__Required task__.
Copy out the listing below in full, requests included, and shift every click coordinate in the answers by -69. Leave the pictures out.

------------------------------------------------------------

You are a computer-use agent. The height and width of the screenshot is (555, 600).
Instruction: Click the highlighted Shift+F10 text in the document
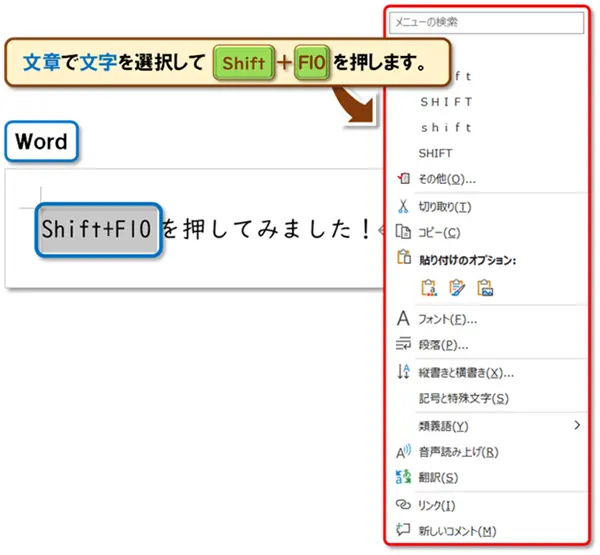[x=97, y=230]
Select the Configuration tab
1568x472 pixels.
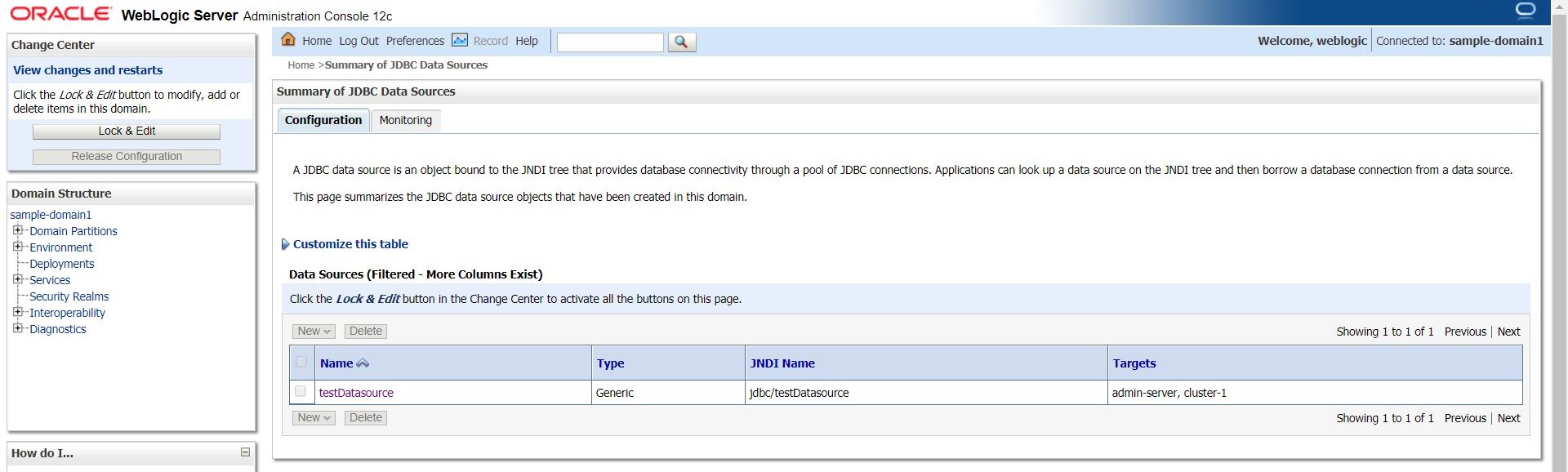click(323, 120)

------------------------------------------------------------

__Solved exercise__.
You are a computer-use agent. The height and width of the screenshot is (555, 600).
Instruction: Click the highlighted Shift+F10 text in the document
[x=28, y=161]
Select the Configuration tab
1568x472 pixels.
click(254, 51)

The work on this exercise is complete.